-- Opening Marker --

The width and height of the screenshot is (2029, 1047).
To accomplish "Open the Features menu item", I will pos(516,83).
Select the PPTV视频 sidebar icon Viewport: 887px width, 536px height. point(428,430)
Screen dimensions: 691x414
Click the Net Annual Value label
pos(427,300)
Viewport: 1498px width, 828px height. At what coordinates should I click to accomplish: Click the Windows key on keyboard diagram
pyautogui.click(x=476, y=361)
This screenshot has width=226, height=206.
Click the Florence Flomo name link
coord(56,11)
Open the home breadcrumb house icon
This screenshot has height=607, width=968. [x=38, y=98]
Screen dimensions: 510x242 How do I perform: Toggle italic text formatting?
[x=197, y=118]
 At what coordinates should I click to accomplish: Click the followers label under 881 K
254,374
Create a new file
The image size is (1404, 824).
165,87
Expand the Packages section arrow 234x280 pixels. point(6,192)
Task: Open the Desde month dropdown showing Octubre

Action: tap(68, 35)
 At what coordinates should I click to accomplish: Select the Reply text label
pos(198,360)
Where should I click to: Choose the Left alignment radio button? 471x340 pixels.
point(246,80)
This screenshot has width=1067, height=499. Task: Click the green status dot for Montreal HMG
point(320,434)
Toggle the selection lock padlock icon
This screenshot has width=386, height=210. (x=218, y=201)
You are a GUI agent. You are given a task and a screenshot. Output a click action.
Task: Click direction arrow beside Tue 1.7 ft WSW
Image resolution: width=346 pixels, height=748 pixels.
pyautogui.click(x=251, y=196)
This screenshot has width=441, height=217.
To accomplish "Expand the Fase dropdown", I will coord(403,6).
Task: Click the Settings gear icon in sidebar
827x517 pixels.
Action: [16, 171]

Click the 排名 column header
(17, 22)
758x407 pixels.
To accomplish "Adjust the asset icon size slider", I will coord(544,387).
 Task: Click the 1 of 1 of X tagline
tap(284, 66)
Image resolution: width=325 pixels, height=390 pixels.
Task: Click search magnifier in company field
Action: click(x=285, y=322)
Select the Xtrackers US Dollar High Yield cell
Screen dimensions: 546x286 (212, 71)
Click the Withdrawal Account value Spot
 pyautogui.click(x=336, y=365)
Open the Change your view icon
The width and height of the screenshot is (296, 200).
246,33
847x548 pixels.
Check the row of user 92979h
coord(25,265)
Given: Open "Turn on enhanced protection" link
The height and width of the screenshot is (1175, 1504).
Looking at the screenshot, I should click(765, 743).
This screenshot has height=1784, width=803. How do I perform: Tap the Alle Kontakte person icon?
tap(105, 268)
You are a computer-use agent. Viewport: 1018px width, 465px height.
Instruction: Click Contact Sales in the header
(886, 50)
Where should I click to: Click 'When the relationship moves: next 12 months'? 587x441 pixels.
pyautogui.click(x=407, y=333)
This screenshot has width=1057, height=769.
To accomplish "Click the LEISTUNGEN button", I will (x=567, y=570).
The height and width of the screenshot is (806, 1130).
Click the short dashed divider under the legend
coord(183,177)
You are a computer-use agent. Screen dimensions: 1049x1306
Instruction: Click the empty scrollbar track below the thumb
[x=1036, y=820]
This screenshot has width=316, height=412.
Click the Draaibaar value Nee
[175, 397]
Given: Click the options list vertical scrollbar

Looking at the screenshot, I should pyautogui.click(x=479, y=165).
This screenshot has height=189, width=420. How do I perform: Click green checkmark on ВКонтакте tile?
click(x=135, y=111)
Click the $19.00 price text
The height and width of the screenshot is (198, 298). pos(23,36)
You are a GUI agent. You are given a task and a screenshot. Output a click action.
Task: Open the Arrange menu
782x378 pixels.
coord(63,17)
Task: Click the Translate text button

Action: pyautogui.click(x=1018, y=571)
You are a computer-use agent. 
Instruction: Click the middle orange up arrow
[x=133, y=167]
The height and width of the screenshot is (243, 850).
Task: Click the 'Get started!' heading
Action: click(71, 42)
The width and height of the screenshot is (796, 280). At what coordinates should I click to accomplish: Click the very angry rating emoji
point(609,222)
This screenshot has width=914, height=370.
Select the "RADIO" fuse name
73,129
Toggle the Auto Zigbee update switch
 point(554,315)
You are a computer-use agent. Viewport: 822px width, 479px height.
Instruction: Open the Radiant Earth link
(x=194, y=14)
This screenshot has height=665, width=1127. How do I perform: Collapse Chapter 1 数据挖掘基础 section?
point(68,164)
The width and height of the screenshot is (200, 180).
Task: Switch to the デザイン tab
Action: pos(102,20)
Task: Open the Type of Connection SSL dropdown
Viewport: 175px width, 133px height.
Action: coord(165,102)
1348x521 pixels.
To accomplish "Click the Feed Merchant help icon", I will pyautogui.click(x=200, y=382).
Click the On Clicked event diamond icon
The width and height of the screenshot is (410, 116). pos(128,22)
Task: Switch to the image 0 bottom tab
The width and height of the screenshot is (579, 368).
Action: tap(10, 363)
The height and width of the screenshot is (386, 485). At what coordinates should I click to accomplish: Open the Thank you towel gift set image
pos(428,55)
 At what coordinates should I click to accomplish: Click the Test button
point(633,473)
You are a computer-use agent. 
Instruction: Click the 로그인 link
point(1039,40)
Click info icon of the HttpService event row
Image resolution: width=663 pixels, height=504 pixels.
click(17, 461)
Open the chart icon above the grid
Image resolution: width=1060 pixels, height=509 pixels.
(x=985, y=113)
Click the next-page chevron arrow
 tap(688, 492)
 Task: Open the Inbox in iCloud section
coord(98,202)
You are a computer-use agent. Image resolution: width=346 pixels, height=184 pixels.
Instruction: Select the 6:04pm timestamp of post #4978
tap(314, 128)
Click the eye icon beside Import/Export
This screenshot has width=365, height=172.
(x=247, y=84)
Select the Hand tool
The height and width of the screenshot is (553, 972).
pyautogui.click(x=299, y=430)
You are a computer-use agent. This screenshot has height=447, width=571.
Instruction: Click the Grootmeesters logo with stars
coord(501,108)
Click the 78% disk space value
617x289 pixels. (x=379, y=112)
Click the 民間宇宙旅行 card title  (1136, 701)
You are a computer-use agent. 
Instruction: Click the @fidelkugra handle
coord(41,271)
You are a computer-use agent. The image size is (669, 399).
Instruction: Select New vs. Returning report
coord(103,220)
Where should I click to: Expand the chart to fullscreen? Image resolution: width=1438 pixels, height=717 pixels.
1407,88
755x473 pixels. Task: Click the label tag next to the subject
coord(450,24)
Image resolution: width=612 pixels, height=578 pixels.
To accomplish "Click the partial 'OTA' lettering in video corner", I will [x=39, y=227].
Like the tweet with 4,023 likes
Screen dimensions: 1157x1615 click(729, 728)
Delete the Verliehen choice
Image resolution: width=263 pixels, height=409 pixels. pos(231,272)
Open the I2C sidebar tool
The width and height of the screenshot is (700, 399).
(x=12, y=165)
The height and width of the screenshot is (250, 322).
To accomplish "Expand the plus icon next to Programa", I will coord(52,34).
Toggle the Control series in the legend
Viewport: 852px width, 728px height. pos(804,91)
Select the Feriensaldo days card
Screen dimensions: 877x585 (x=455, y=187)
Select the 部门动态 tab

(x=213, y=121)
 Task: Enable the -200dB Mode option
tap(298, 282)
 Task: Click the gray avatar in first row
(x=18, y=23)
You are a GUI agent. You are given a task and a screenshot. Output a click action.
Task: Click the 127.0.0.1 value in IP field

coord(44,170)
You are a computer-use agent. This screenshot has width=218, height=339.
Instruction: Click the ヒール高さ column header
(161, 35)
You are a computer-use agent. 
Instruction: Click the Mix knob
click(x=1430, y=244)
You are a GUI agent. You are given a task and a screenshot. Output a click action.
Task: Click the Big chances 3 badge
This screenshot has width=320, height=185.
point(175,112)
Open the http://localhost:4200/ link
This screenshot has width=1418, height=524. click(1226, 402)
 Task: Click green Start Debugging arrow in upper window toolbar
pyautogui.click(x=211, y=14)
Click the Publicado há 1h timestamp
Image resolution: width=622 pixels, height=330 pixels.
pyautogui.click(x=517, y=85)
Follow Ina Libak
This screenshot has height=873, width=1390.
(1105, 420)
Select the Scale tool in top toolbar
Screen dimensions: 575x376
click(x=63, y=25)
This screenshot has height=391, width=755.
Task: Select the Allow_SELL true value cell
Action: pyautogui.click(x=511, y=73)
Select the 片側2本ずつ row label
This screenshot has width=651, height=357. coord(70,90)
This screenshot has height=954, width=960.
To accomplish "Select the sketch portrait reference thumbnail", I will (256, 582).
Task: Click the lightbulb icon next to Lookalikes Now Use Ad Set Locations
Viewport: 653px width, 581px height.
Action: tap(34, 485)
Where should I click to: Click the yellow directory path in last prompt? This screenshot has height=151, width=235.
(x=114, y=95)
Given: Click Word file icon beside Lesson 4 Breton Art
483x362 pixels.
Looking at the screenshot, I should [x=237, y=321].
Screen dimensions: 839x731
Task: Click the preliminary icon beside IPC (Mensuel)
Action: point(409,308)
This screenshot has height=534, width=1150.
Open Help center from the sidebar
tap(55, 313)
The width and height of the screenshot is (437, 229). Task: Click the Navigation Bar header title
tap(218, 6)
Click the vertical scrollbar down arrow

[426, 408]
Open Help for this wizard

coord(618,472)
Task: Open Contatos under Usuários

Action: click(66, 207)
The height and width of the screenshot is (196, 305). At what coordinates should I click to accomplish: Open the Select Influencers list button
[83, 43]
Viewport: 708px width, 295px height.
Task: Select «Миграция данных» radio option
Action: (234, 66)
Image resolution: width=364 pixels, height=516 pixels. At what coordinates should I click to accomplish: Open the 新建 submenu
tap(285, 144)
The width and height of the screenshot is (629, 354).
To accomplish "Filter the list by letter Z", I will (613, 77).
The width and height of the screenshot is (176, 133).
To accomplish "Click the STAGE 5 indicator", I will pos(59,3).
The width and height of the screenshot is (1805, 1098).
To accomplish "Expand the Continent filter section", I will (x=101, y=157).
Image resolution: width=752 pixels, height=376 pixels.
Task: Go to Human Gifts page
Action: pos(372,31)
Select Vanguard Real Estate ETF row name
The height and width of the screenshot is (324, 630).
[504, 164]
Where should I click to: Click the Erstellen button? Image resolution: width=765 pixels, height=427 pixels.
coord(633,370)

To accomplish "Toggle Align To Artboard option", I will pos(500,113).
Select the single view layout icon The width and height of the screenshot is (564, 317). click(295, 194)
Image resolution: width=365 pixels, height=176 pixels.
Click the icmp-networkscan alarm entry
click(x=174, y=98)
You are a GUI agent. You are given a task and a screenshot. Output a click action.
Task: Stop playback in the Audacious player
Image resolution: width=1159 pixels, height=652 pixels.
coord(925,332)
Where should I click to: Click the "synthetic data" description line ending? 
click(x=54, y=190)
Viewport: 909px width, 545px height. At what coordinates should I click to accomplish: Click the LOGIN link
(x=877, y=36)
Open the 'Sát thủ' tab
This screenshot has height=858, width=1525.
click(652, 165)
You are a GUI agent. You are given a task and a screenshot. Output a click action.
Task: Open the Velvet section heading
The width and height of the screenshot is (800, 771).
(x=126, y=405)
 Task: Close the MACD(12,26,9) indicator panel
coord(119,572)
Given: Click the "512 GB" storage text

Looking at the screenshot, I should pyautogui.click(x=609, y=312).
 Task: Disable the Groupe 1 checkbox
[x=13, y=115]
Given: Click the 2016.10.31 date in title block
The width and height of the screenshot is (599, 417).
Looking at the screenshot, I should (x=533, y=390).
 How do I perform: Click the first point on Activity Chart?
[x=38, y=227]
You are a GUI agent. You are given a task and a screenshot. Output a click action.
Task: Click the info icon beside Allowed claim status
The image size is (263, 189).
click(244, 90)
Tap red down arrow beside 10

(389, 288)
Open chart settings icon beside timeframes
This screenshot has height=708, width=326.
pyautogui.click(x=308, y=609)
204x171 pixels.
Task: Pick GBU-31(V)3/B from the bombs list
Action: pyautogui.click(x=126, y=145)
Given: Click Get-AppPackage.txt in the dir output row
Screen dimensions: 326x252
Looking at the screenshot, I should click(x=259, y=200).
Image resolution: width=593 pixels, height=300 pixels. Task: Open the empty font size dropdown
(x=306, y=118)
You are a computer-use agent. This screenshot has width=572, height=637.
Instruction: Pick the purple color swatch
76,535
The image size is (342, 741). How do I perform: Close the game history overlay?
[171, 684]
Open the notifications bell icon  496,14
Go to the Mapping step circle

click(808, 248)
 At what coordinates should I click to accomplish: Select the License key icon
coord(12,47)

-- Closing Marker --

(Task to carry out):
Where a line of the data holds the word "file", copy that line.

(Finished exercise):
Create a new file
Given: Click Word file icon beside Lesson 4 Breton Art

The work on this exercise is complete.